Mirroring Lu's point, Nozomu Yachie, a biomedical engineering professor at the University of British Columbia, said one current drawback of the Retro-Cascorder is that it is limited to bacteria at this point. "In our field, people have been working so hard to make the Cas1/Cas2 system work in mammalian cells, but I believe we haven't been successful yet," he said.

Still, he thinks that Retro-Cascorder, with its linear recording capability, can be advantageous to trace temporal transcriptional events, even if they are from the same gene. The CRISPR-Cas9 recorders typically document gene expression activity by altering the DNA tape in response to targeted transcriptional events, but the machinery tends not to effectively capture situations where the same gene is turned on multiple times, he explained. For example, if a gene fires at three different time points in a cell, "you never know if the second or third event happened because your DNA is already edited by the first event."

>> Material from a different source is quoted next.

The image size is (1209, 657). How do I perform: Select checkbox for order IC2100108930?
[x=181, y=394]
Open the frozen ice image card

Commenting on the DNA recording research field in general, Yachie said it is also important to harness these early technologies for high-resolution DNA event recording systems in order to be practically useful for biomedical research. In an article published in Science in July, he and his colleagues identified four "substantial limitations" for the field to overcome: information recording capacity, available molecular sensors to capture diverse biological events, number of cells that can be analyzed, and computational capacity to reconstruct high-content biological history.

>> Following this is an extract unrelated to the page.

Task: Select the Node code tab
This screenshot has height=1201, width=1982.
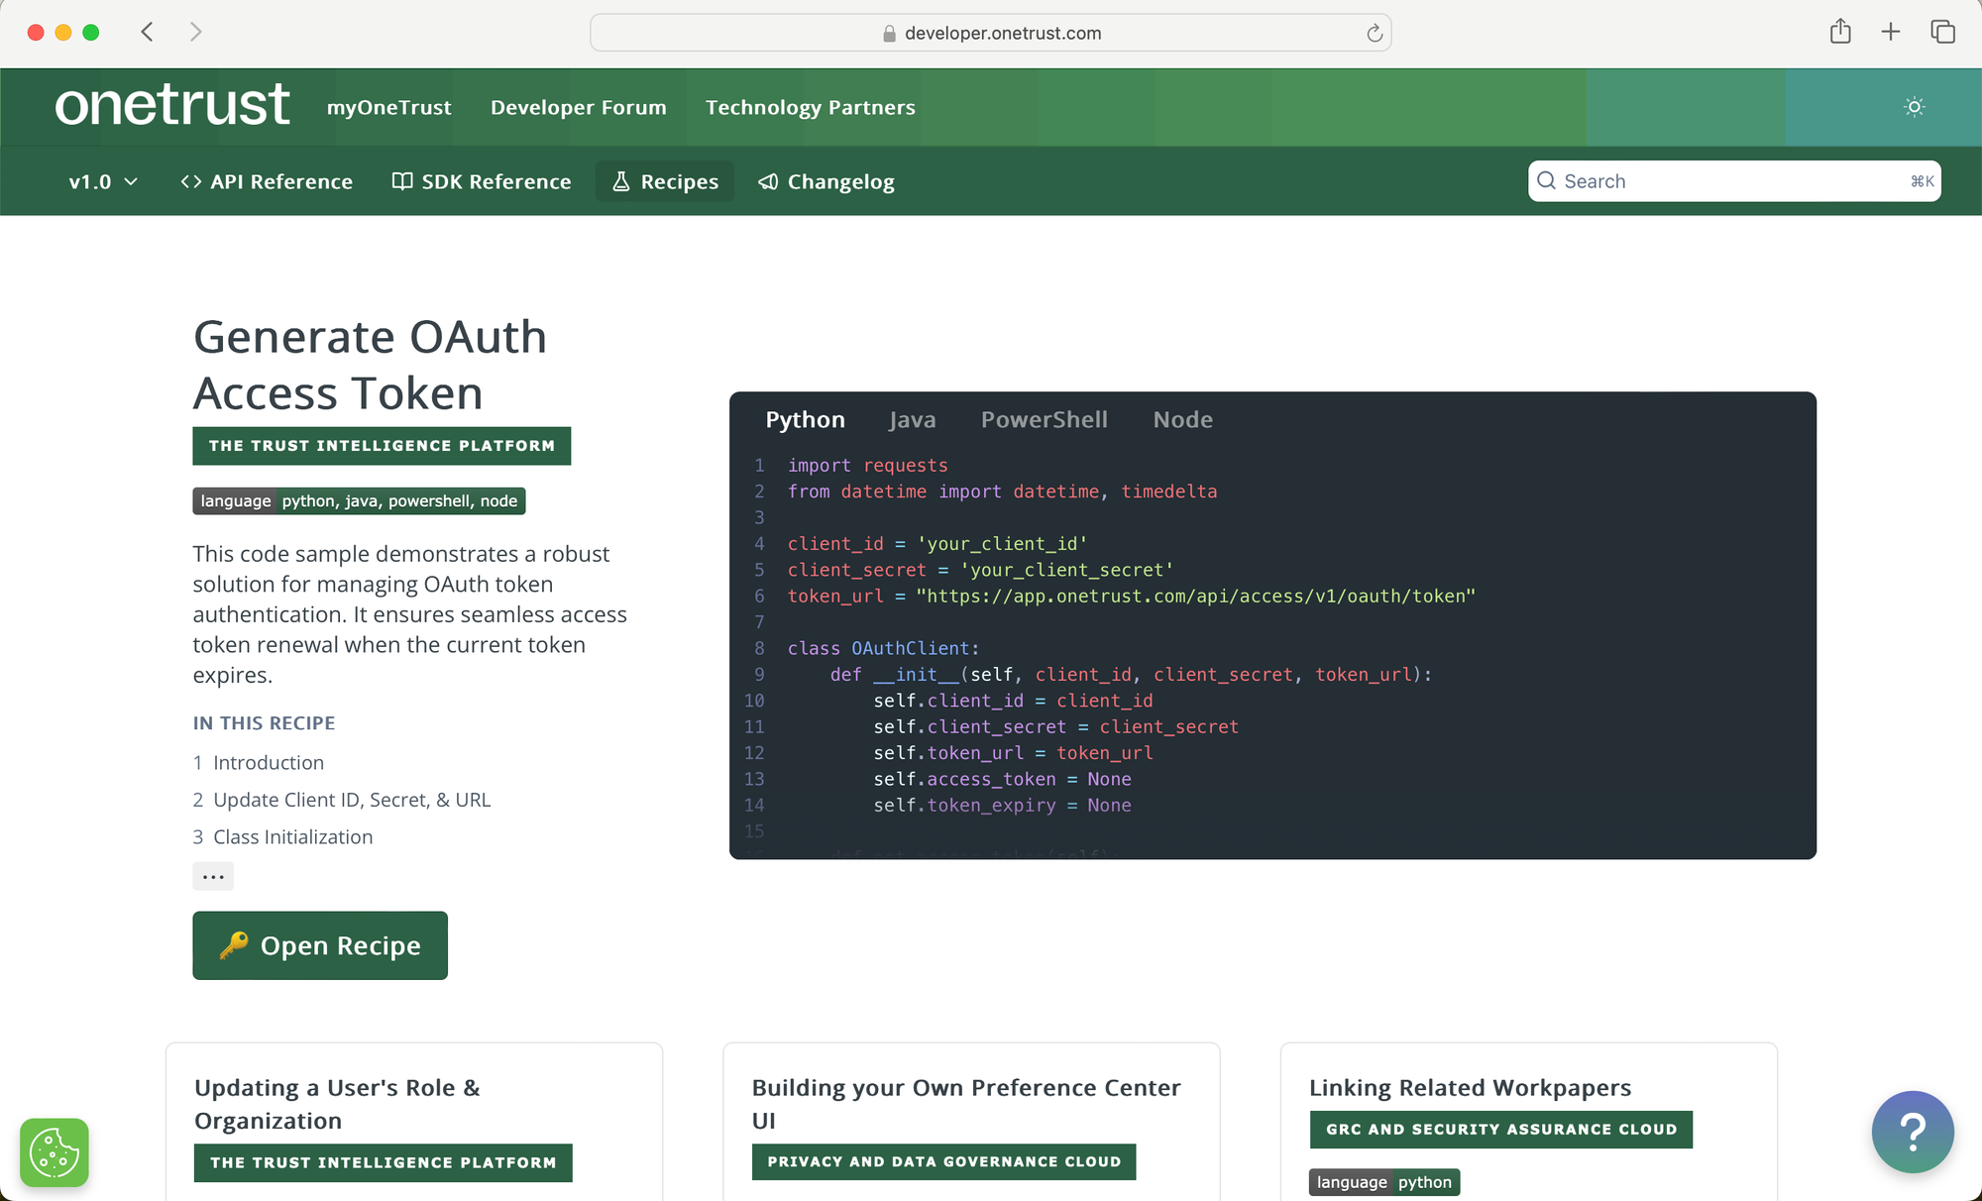Action: point(1182,419)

In terms of applications, Bhattarai-Kline said that Retro-Cascorder could be useful in the short term as a live-recording biosensor for environments that might otherwise be difficult to monitor, such as wastewater or the human gut.

In the long run, he said the hope is to deploy Retro-Cascorder to record complicated biological processes, such as the development of cells and degenerative diseases. However, he acknowledged that the current system, which is still a proof of concept, requires further engineering for that.

"It's worth saying that this work was done in bacteria, and there are still real questions about how portable these elements are that we're working with, [and whether they] can be moved to more complex cell systems," he said. "That's an open question, but it's something that we're working on."